David Dorito studied his daughter; something from a world he abhorred yet his flesh and blood, his only living relative.
She took out her phone and had a brief, angry call.
‘You need to fix the screen.’
She looked at the handset like she’d not noticed before. ‘I dropped it when you rang. I’ll get a new one.’
He shook his head slowly.
‘What? It’s my bloody phone.’
‘Why does it have to be new? That’s easily fixed.’
‘I’ll sort it. Christ Dad, it’s my money.’
‘It’s everyone’s planet.’
Sunflower turned away, mumbling something he couldn’t here but could easily guess at.
‘Can I show you something? It was your mother’s passion.’
Sunflower bit back the urge to ask if it was a drugs lab and let herself be led outside. To her surprise, he set off at a fast walk back towards the shops she’s passed in the cab. He was surprisingly fit and she out of condition. After twenty minutes, he stopped outside a former pub. The sign now said
The Repair Cafe
‘Mum worked here?’ Since when did her mother work?
‘She owns – owned – it with grandma. Come on.’
Inside everywhere there was activity. Furniture and upholstery, household appliances, mobiles and tablets, everything that needed fixing seemed to be there. And along the bar there were people chatting, watching, sipping drinks. Laughing. That was what she heard: laughter and the noise of people working. She looked at her father, looking at her, a wry smile on his face.
‘When did this start?’
‘When she got out.’
‘Out?’ But she knew what he meant and her stomach turned to ice.
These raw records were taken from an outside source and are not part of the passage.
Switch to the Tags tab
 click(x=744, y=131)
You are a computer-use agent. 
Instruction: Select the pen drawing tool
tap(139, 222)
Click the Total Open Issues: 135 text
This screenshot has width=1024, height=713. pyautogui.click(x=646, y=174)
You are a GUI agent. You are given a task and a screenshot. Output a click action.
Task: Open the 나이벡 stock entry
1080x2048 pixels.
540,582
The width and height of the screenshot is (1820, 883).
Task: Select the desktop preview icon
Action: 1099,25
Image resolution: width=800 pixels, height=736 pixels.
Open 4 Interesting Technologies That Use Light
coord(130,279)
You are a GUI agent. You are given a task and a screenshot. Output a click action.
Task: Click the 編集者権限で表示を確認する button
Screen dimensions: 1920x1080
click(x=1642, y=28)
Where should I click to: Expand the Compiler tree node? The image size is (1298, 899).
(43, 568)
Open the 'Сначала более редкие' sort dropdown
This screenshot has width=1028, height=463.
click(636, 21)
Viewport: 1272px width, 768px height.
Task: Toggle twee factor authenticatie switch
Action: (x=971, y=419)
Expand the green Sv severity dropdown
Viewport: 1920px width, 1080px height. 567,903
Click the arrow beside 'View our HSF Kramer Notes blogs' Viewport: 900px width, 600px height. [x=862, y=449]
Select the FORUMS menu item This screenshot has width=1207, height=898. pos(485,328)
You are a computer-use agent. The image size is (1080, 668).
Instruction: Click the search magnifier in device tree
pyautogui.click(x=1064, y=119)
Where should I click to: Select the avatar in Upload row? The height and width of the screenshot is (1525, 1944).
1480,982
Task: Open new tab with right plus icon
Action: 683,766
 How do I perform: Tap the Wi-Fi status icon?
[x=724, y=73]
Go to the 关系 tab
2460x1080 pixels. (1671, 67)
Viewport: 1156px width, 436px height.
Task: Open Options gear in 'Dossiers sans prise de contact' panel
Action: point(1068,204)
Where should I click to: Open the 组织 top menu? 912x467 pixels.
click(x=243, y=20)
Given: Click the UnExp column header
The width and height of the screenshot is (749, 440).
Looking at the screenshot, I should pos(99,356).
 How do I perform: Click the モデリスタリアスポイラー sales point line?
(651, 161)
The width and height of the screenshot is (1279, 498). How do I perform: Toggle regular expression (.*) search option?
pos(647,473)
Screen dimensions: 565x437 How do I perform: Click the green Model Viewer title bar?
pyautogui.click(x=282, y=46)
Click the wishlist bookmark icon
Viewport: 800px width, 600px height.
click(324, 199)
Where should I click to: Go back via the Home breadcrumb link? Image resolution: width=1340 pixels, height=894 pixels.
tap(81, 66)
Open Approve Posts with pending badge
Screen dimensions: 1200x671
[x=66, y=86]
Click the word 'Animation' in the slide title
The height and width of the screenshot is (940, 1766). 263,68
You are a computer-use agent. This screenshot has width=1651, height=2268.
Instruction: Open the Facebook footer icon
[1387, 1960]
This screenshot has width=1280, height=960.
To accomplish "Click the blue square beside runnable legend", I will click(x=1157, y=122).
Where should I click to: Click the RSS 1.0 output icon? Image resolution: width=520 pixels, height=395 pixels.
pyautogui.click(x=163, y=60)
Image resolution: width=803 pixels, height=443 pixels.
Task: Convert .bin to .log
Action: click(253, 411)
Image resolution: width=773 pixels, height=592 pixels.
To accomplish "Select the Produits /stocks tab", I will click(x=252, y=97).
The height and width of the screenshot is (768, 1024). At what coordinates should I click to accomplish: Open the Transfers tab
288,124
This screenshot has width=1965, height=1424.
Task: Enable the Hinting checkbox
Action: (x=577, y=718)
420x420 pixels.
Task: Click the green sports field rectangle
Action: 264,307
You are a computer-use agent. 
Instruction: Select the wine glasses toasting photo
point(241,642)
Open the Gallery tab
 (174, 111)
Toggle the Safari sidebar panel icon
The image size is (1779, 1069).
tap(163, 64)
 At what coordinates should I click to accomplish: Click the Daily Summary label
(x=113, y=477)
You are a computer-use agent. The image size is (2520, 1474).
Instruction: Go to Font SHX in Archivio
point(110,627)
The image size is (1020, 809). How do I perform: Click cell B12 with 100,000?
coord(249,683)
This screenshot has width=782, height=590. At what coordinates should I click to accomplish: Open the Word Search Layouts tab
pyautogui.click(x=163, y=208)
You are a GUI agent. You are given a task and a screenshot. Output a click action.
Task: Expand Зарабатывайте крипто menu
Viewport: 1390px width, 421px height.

‘Patricia told her to get a grip or she’d leave. Your mum doted on her mum, despite warring all the time. She met Chris – over there,’ he pointed at a short dumpy blond woman working on a kitchen chair, ‘inside and they agreed to start this collective. Mostly they’re ex-cons, women but some guys. See that chap?’ He indicated a thin pasty man with long red dreads. ‘He was a right mess before he began working here. Now he fixes anything electronic. Had some battles over parts but now the local mobile shops send customers here who can’t afford an upgrade. Just had his first kid.’ Her father seemed to lose his thread.
‘What’s up dad?’
‘She was on her way to pick up his wife from the station, with grandma, when they were hit by the truck.’ He rubbed his face. ‘Come on. I’ll introduce you to Baz and you can get a new screen. Meet the kid to. They called her Hope. Mum liked that.’
She watched her father walk across to Baz and start talking. Others came over and spoke, hugging him, getting him to smile. And the sun, hidden by clouds all day, broke through the windows, warming the room, and Sunflower, just a little.